- _Materials provided_:
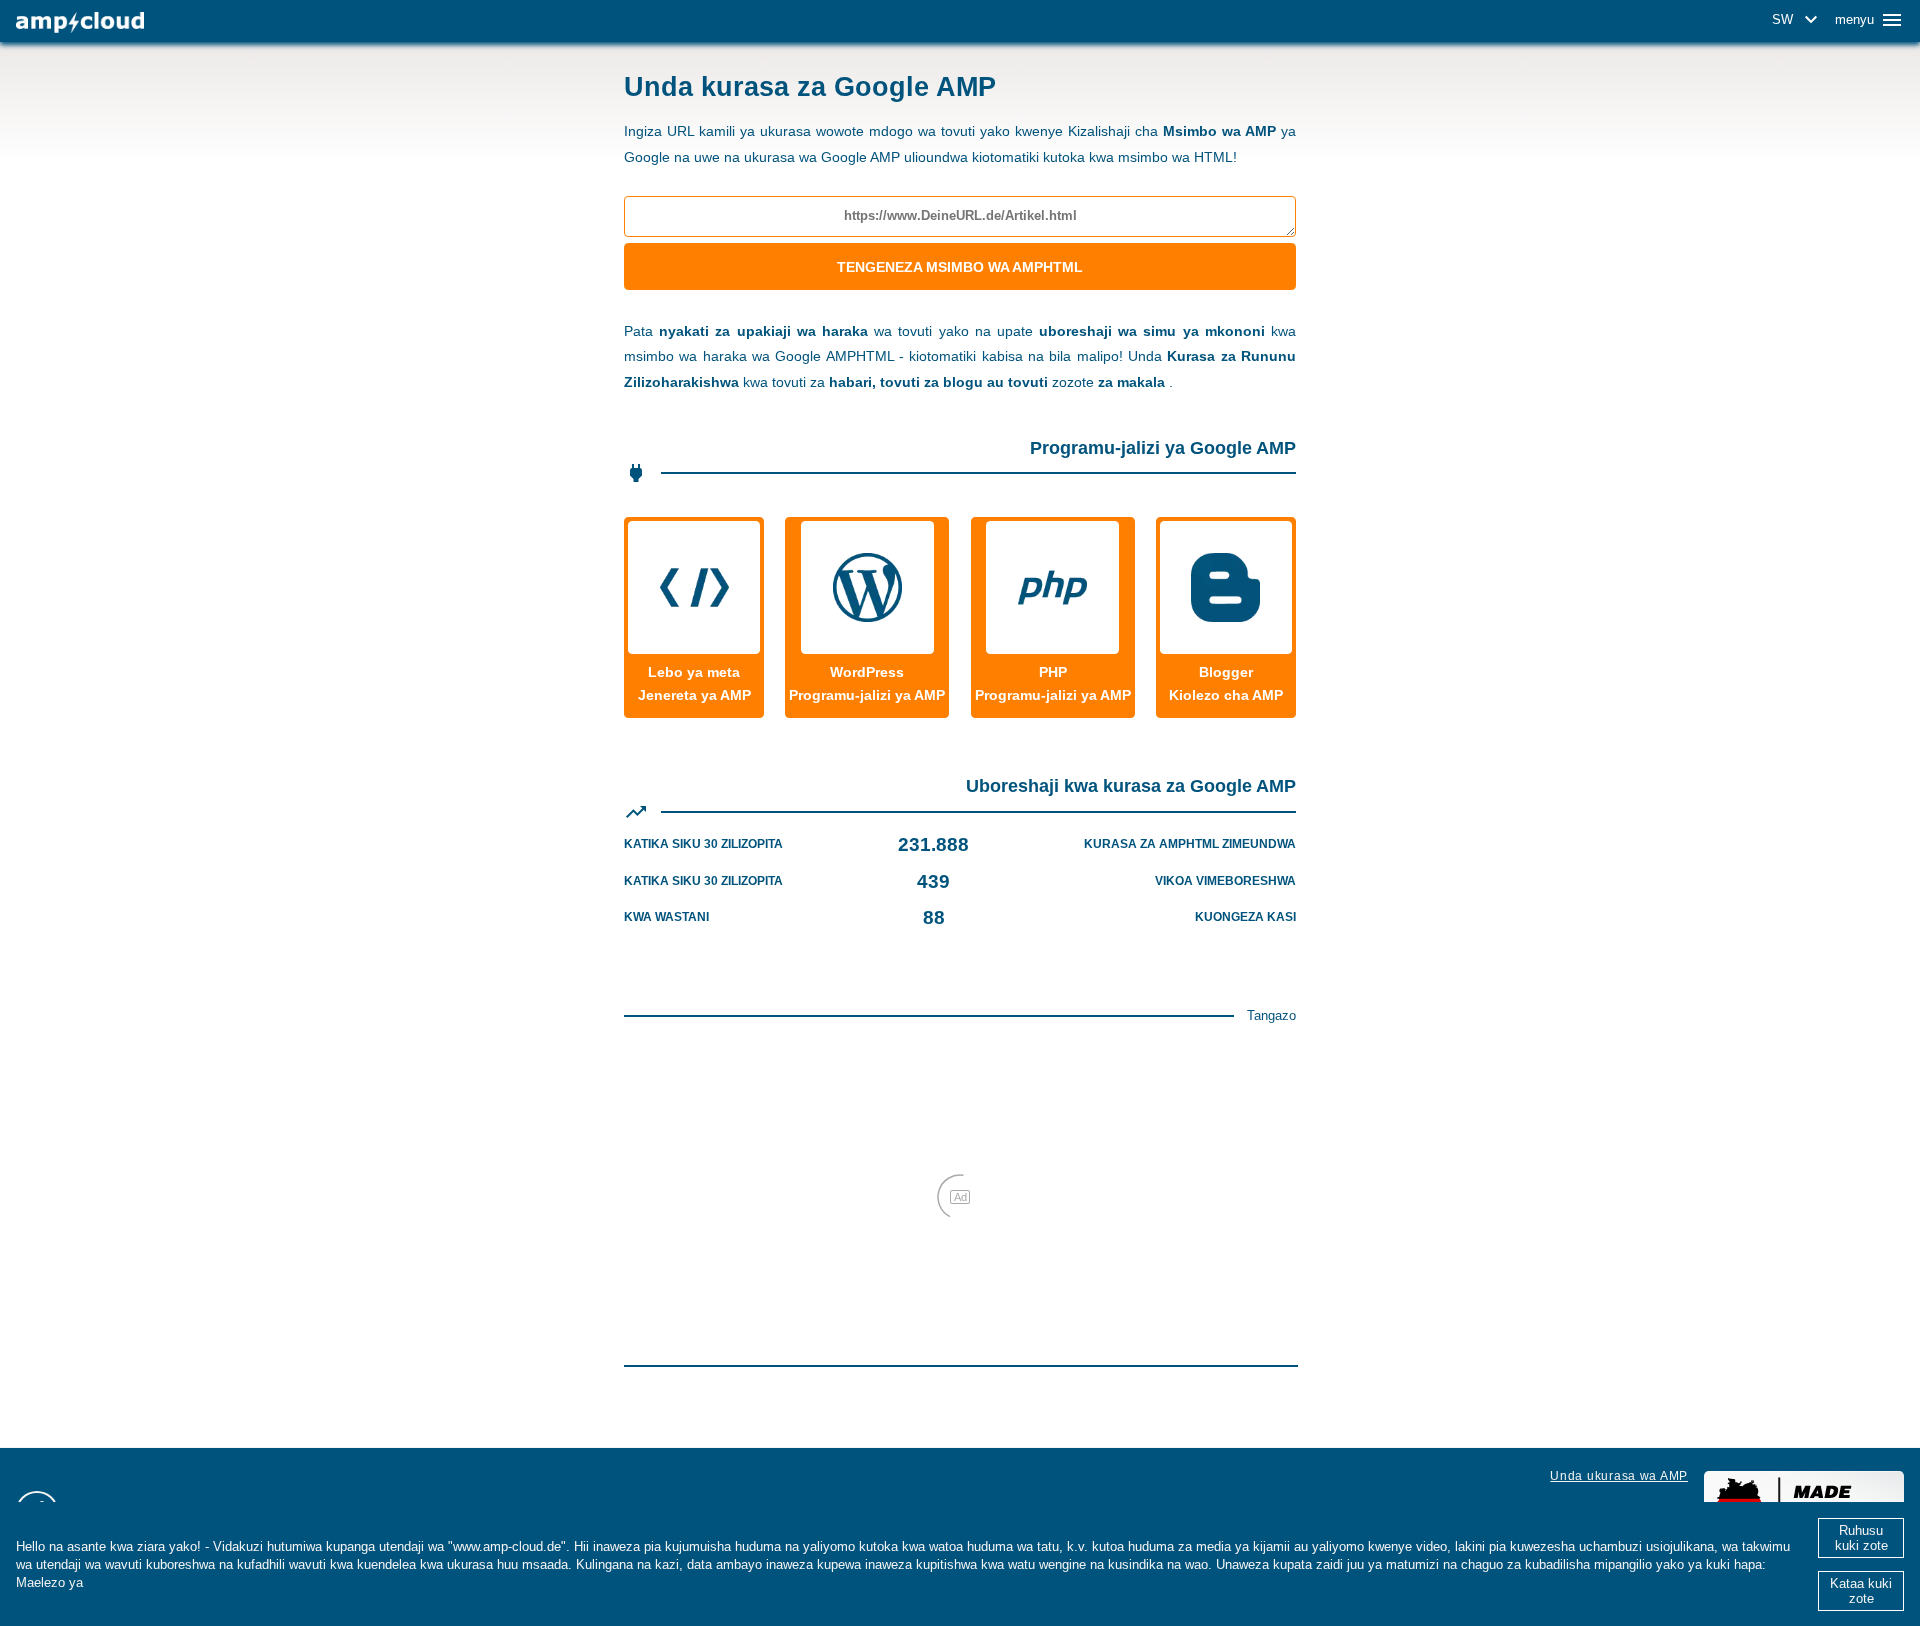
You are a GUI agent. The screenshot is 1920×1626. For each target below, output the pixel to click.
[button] (1798, 20)
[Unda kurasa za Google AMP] (80, 22)
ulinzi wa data (130, 1582)
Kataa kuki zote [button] (1861, 1591)
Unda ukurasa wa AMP (1619, 1476)
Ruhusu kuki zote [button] (1861, 1538)
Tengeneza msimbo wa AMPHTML (960, 267)
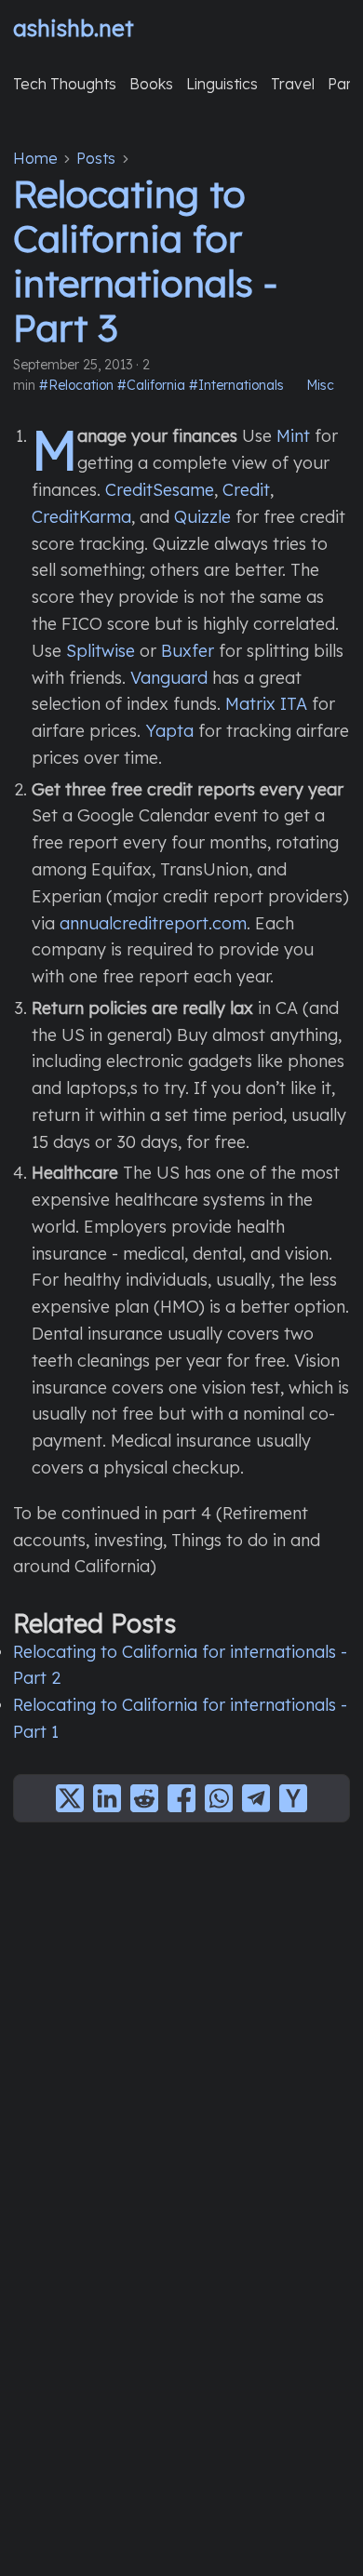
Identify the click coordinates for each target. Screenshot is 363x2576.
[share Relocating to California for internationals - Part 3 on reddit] (144, 1798)
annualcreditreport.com (153, 923)
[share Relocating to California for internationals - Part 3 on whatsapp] (219, 1798)
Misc (320, 385)
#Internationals (236, 385)
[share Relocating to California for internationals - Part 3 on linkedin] (107, 1798)
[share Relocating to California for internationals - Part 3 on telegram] (256, 1798)
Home (35, 158)
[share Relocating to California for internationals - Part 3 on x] (70, 1798)
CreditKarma (81, 516)
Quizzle (202, 516)
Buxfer (187, 650)
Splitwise (100, 650)
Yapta (169, 730)
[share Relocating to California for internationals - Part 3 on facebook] (181, 1798)
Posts (95, 158)
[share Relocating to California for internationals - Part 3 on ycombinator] (293, 1798)
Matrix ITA (266, 703)
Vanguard (169, 677)
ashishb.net (73, 28)
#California (151, 385)
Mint (293, 436)
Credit (246, 490)
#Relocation (76, 385)
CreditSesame (159, 490)
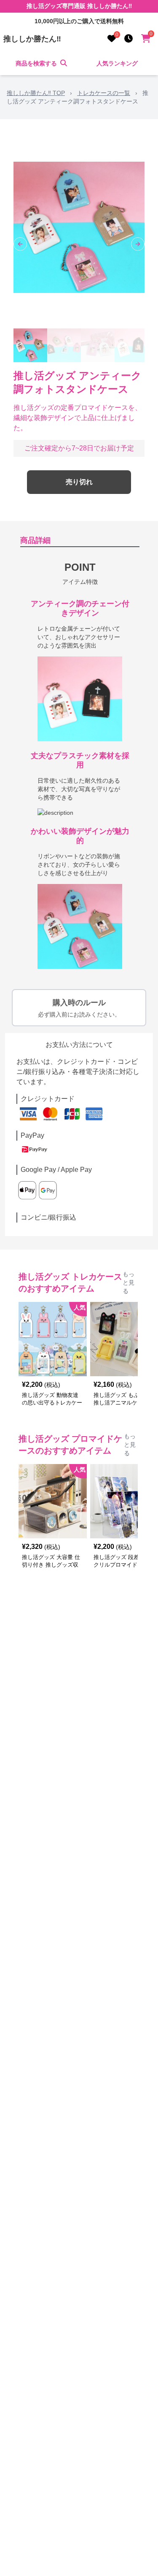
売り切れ (79, 481)
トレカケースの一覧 (103, 92)
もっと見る (128, 1282)
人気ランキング (117, 63)
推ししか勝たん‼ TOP (36, 92)
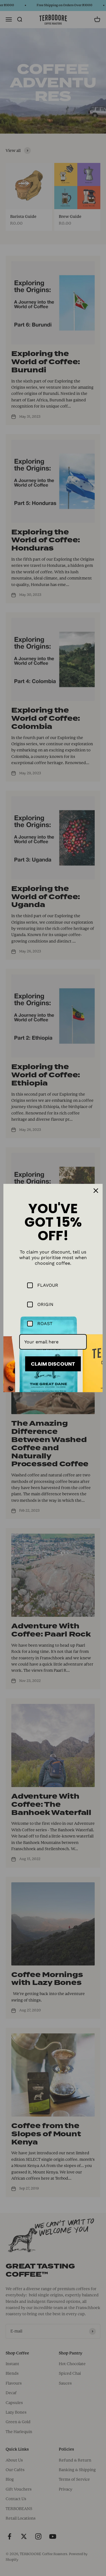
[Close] (96, 1190)
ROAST (45, 1323)
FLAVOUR (47, 1285)
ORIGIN (45, 1304)
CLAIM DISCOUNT (53, 1363)
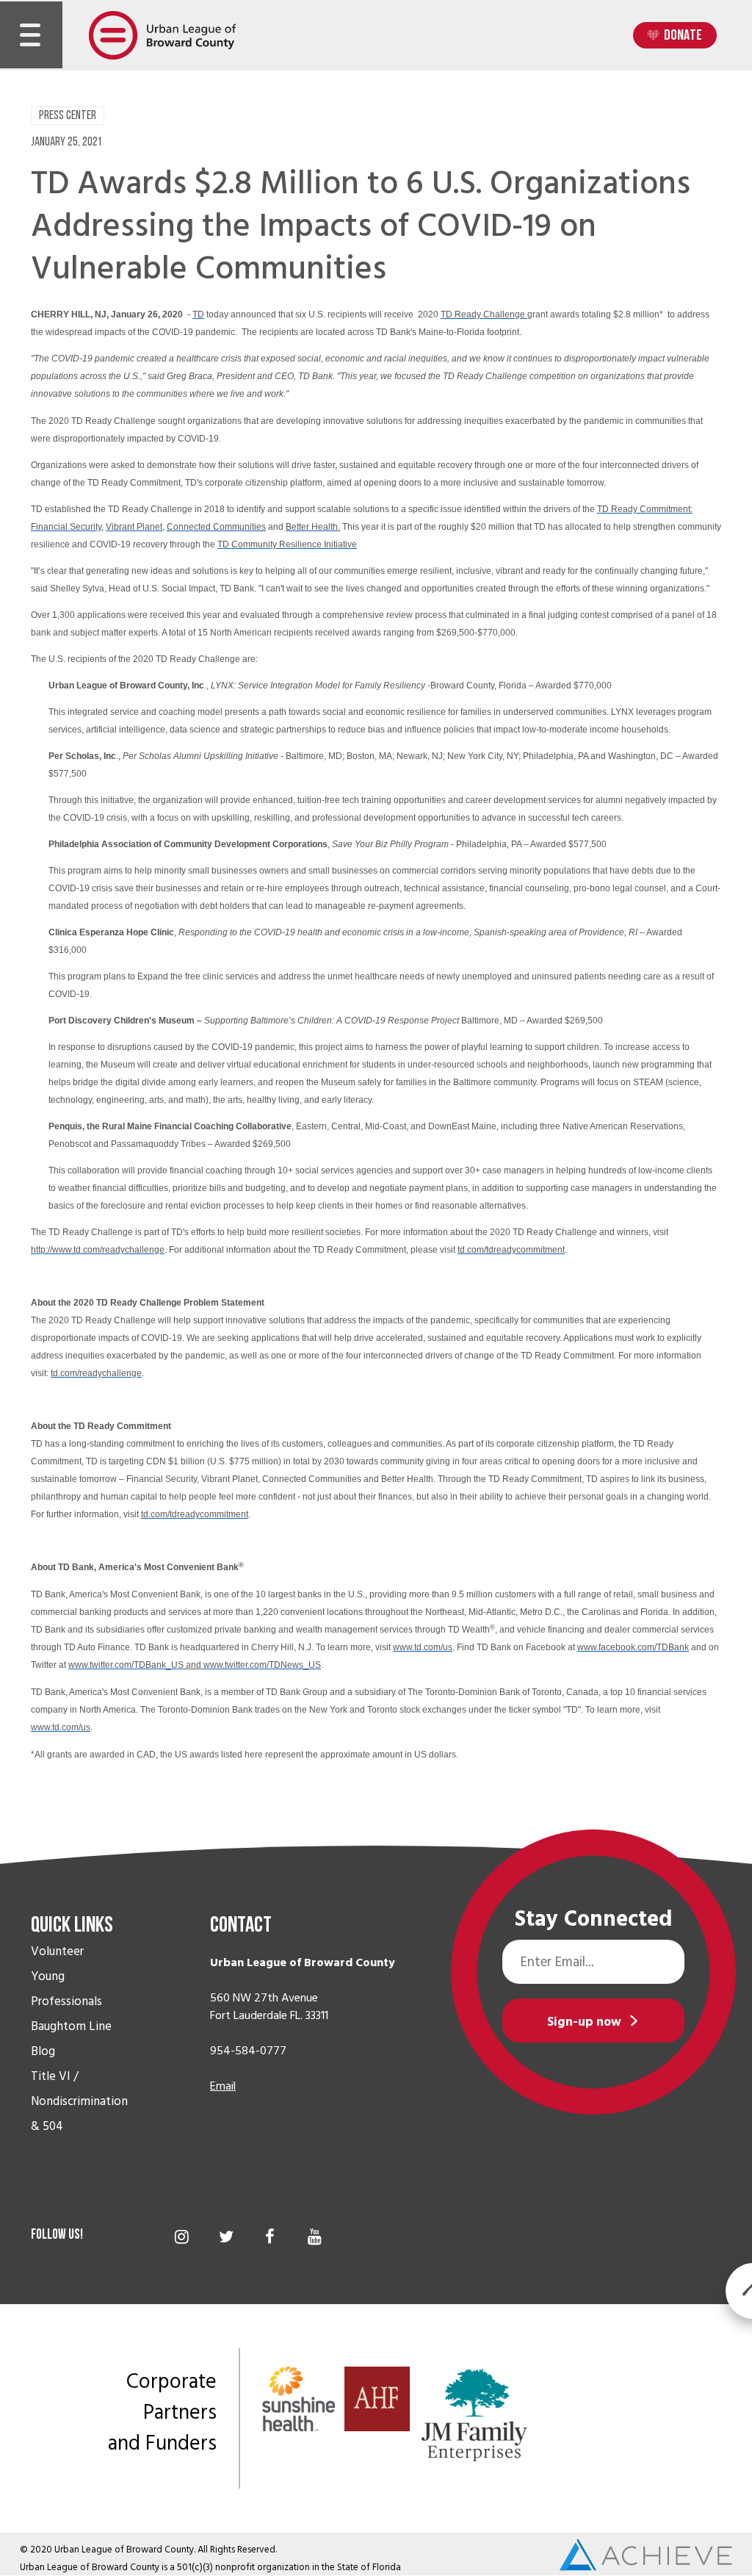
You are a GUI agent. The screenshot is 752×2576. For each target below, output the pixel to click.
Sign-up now (584, 2022)
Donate (683, 36)
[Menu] (30, 35)
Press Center (67, 115)
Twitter (226, 2236)
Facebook (270, 2236)
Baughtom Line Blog (71, 2039)
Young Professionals (66, 1989)
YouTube (315, 2236)
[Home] (162, 34)
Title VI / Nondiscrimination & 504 (79, 2101)
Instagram (182, 2236)
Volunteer (57, 1951)
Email (223, 2086)
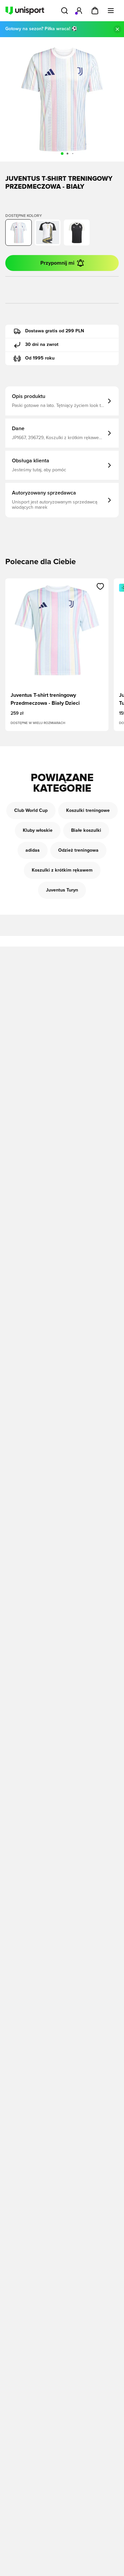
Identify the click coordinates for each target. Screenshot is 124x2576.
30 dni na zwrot (42, 344)
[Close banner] (117, 29)
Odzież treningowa (78, 850)
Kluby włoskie (38, 830)
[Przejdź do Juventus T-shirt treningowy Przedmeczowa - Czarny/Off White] (76, 232)
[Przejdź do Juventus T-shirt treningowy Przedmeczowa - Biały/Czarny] (47, 232)
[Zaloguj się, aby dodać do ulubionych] (100, 586)
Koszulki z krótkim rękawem (62, 870)
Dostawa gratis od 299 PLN (54, 331)
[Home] (24, 11)
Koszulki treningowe (88, 810)
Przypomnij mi (57, 263)
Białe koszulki (86, 830)
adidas (32, 850)
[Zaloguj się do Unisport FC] (79, 11)
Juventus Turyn (62, 890)
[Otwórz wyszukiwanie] (64, 10)
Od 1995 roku (40, 358)
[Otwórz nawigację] (111, 11)
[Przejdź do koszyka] (95, 11)
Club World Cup (31, 810)
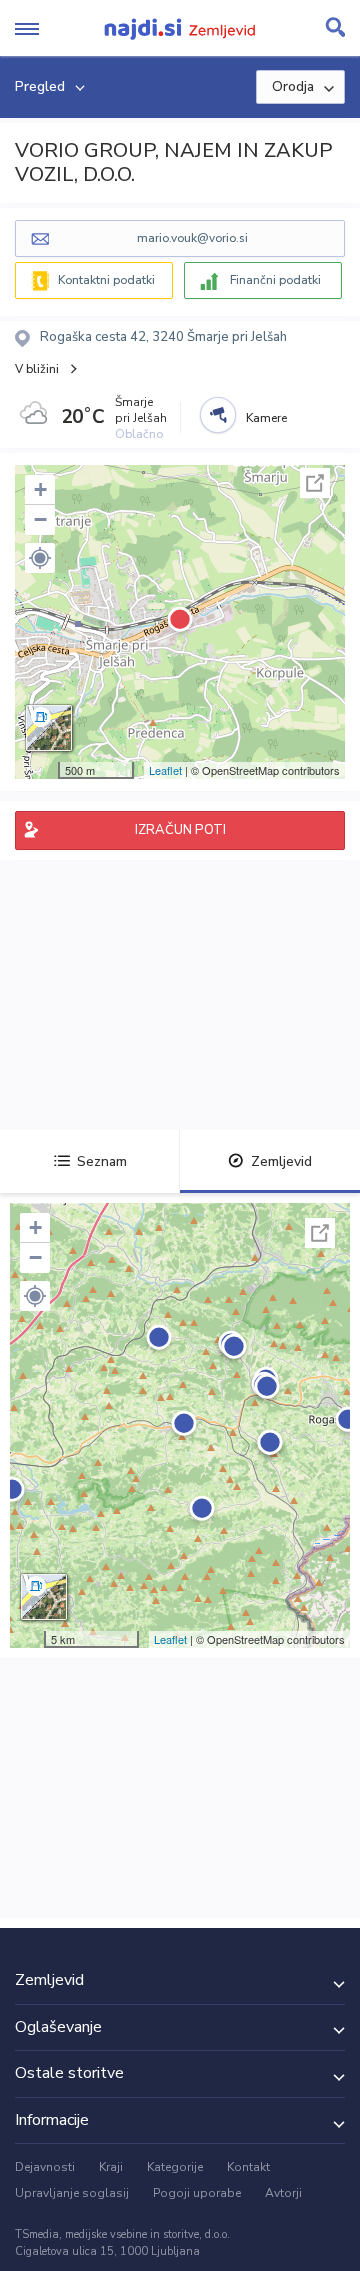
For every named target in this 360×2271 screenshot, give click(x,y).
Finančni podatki (275, 280)
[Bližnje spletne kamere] (218, 415)
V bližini (37, 369)
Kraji (111, 2167)
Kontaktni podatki (106, 280)
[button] (40, 558)
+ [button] (40, 489)
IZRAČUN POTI (180, 830)
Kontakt (248, 2167)
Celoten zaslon (315, 483)
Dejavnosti (45, 2167)
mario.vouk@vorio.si (192, 238)
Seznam (102, 1161)
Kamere (266, 418)
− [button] (40, 519)
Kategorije (175, 2167)
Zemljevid (281, 1161)
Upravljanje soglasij (72, 2193)
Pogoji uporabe (197, 2193)
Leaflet (165, 770)
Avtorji (283, 2193)
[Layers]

- _What this task involves_:
Reproduce exactly, and only, the lines from the one with "Email (223, 2086)" to the final line of the listing above; the pictures are to be left out.

- _Output for this task_:
Email (223, 2086)
Identify the click coordinates for each target. Screenshot is 124x2576.
30 dni na zwrot (42, 344)
[Close banner] (117, 29)
Odzież treningowa (78, 850)
Kluby włoskie (38, 830)
[Przejdź do Juventus T-shirt treningowy Przedmeczowa - Czarny/Off White] (76, 232)
[Przejdź do Juventus T-shirt treningowy Przedmeczowa - Biały/Czarny] (47, 232)
[Zaloguj się, aby dodać do ulubionych] (100, 586)
Koszulki z krótkim rękawem (62, 870)
Dostawa gratis od 299 PLN (54, 331)
[Home] (24, 11)
Koszulki treningowe (88, 810)
Przypomnij mi (57, 263)
Białe koszulki (86, 830)
adidas (32, 850)
[Zaloguj się do Unisport FC] (79, 11)
Juventus Turyn (62, 890)
[Otwórz wyszukiwanie] (64, 10)
Od 1995 roku (40, 358)
[Otwórz nawigację] (111, 11)
[Przejdź do koszyka] (95, 11)
Club World Cup (31, 810)
For every named target in this 360×2271 screenshot, give click(x,y).
Finančni podatki (275, 280)
[Bližnje spletne kamere] (218, 415)
V bližini (37, 369)
Kraji (111, 2167)
Kontaktni podatki (106, 280)
[button] (40, 558)
+ [button] (40, 489)
IZRAČUN POTI (180, 830)
Kontakt (248, 2167)
Celoten zaslon (315, 483)
Dejavnosti (45, 2167)
mario.vouk@vorio.si (192, 238)
Seznam (102, 1161)
Kamere (266, 418)
− [button] (40, 519)
Kategorije (175, 2167)
Zemljevid (281, 1161)
Upravljanje soglasij (72, 2193)
Pogoji uporabe (197, 2193)
Leaflet (165, 770)
Avtorji (283, 2193)
[Layers]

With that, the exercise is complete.